Perjuangan Imam Baqir selama 18 tahun membimbing umat dan membela Islam di tengah-tengah serbuan ideologi sesat dan menyimpang jelas sangat penting. Keutuhan Islam yang kita saksikan saat ini. Pengorbanan para manusia suci yang rela mengorbankan nyawa mereka demi Islam harus dikenang dan diteruskan.
Dalam hal ini Imam Baqir melalui perjuangannya di sisi keilmuan harus menjadi motivasi bagi umat Islam untuk terus menimba ilmu dengan kejayaan Islam. Kebudayaan Islam yang pernah berjaya dan bersinar di dunia harus kembali dihidupkan. Ketika para ulama dan ilmuan Islam berhasil menjadi teladan keilmuan di dunia, seperti Ibnu Sina, Farabi, Razi dan lain-lainnya, Islam meraih puncak kejayaannya. Kini umat Islam harus bangkit dan meneladani para maksum dan ulama Islam lainnya serta lebih giat dalam keilmuan, khususnya sains dan teknologi modern.

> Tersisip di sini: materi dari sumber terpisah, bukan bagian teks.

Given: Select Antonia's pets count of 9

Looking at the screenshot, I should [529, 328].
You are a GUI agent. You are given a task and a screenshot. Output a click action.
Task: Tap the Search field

Imam Muhammad Baqir as, di samping berbagai aktivitas ilmiah, beliau juga berjuang untuk memperbaiki urusan sosial dan menentang kezaliman. Oleh karena itu, beliau selalu menjadi target kebencian dan makar para penguasa Bani Umayah, yaitu Hisham bin Abdulmalik. Permusuhan itu sedemikian rupa sehingga beliau secara paksa pindah ke pusat pemerintahan Bani Umayah, yaitu di Syam (Suriah sekarang). Dengan demikian, rezim penguasa dapat dengan ketat mengawasi seluruh aktivitas beliau. Belum cukup, Imam Baqir as juga sempat dijebloskan ke penjara.
Namun cara-cara itu terbukti tidak efektif dalam mencegah perjuangan ilmiah dan anti-kezaliman Imam Muhammad Baqir as. Bahkan kehadiran beliau di Syam justru berdampak negatif bagi kekuasaan Hisham bin Abdulmalik. Oleh karena itu dia memutuskan untuk memulangkan Imam ke Madinah. Namun, di mana pun beliau berada, beliau bersinar bak matahari yang menerangi jalan umat Islam. Sebab itu pula, Hisham akhirnya membunuh Imam Baqir as dengan racun.